School Board members are not interested in paying two superintendents during an overlap period: that would be pricey. So Tager’s set tenure will, to a large extend, define when the board will time its interviews and the hiring of the next superintendent. School Board member Colleen Conklin said that in many cases, applicants who are currently employed as superintendents will themselves be working to the end of their school year elsewhere, coinciding with Tager’s end date. She is looking at spring candidate interviews.
Only three of the five board members attended today’s special session on the superintendent search, what will from here on be a set monthly special meeting or workshop ahead of the normally scheduled workshop for the first week of the month. (Board Chair Janet McDonald was on a family emergency, Trevor Tucker was hung up in traffic, driving down from Jacksonville. He made it for the 3 p.m. workshop.) So Conklin requested that the bulk of the discussion be deferred to when all board members were present.
McDonald on Monday emailed board members her preferences, including the hiring of Messina (who was charging boards $14,000 for the service in 2018) and the establishment of a community advisory panel, with each school board member appoint three individuals. (McDonald’s three suggestions: Fire Chief Don Petito, Rev. Don Schultz and Laurie Alter, the auditorium board president.) McDonald is recommending the appointment of an administrative advisory committee made up of school staff.
“I would like to have all/most items completed and selection made/accepted by Feb 2020 at the latest,” McDonald wrote in her email, “so adequate overlap transition time can be planned into Supt Tager’s busy spring schedule.”
But that would assume the hire of a superintendent four months ahead of Tager’s end date, which may raise timing issues: board members consider one month ample time for a transition.
Community panels have been used in both the last two hiring rounds that resulted in the appointments of Jacob Oliva and Tager. The panel felt a little marginalized in the case of Oliva’s hire, which was perceived as a done deal from the start. The panel may have been a bit more instrumental in the hiring of Tager.
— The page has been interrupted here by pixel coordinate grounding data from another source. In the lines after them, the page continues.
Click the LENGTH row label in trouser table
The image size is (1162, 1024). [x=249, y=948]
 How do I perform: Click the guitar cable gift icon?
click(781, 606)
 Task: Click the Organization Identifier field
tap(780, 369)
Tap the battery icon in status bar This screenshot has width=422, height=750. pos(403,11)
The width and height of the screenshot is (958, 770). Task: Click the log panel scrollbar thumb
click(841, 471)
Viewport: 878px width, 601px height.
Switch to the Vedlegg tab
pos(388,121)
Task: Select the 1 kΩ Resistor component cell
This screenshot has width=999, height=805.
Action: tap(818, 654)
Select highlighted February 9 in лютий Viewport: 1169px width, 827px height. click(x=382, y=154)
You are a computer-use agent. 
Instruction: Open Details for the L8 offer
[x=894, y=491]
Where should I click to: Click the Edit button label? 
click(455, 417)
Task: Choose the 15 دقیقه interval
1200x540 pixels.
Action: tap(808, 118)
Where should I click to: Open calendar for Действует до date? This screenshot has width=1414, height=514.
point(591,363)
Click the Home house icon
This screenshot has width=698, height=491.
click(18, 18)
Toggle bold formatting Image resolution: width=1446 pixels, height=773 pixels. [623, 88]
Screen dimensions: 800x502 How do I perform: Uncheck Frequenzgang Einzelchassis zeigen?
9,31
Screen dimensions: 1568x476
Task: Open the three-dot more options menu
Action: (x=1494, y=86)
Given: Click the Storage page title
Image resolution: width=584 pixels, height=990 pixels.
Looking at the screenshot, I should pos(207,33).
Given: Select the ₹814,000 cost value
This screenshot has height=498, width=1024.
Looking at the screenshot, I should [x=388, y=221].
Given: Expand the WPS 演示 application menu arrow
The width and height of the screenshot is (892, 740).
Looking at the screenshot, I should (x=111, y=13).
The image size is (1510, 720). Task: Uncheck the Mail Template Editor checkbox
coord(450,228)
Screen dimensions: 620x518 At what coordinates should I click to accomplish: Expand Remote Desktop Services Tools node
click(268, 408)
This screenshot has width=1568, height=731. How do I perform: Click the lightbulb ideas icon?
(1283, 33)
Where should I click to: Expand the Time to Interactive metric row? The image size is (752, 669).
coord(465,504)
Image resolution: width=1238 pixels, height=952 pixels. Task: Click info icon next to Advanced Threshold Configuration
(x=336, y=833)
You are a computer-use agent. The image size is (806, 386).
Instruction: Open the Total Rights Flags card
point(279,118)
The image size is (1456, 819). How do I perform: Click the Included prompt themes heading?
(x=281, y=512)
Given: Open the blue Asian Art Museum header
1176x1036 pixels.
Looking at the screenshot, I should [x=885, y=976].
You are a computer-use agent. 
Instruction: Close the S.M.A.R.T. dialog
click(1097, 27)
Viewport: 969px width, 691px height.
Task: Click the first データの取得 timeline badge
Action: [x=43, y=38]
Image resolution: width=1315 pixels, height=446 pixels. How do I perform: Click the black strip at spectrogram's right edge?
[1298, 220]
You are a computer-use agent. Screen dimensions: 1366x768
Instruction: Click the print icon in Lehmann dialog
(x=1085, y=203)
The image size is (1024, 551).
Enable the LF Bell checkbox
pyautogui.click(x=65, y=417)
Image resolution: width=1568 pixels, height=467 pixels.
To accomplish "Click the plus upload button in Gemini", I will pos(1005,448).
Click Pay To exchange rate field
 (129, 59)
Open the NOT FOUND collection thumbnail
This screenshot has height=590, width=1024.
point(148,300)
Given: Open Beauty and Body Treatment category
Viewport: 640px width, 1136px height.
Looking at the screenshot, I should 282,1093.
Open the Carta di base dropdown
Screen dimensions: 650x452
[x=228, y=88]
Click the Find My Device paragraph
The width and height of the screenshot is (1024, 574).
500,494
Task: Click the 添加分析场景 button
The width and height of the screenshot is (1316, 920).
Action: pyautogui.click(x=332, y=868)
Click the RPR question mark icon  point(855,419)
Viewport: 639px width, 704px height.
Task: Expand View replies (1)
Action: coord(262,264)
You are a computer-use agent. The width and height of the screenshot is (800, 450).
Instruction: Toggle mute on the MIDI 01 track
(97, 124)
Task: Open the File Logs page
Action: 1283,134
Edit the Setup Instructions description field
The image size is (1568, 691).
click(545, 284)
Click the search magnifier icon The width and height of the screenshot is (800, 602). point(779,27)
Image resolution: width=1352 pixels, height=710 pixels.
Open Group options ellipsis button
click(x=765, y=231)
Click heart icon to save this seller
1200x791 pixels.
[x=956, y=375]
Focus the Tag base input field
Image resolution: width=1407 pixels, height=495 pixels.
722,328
School Board Attorney Kristy Gavin spent the bulk of the 35-minute special session outlining the series of variables board members must consider as they take on what’s generally considered one of their most consequential responsibilities: school board members hire and fire only two people, the board attorney and the superintendent. They are also the only two people who report directly to the board. The hires usually reflect the board’s character.
One of the main points Gavin stressed was the “ultimate goal for your selection date.” She also discussed whether board members will be interested in conducting site visits where the candidates are currently working, what qualities will define the hire, what kind of “soft skills,” such as an ability to lobby, to usefully engage with politicians, to deal with parents, will be required, and what sort of salary range board members will be comfortable with. Many other issues are detail-oriented, and may be left up to the consultant. The board will have to decide whether its own human resource department or the citizens’ advisory board will short-list candidates for interviews.
Issues the next superintendent must contend with include what appears to be a resumption in growth and the district’s plan to ask voters to approve a new local tax levy to supplement state funding.
Conklin asked Tager, who sat at the board table quietly throughout, to give his thoughts on the hiring process he went through and asked him to what extent he’d be willing to be involved in the process to hire his replacement. “Whatever I can do to help,” he said.
The board is expected to approve a consulting contract with the Florida School Board Association at its Aug. 20 meeting.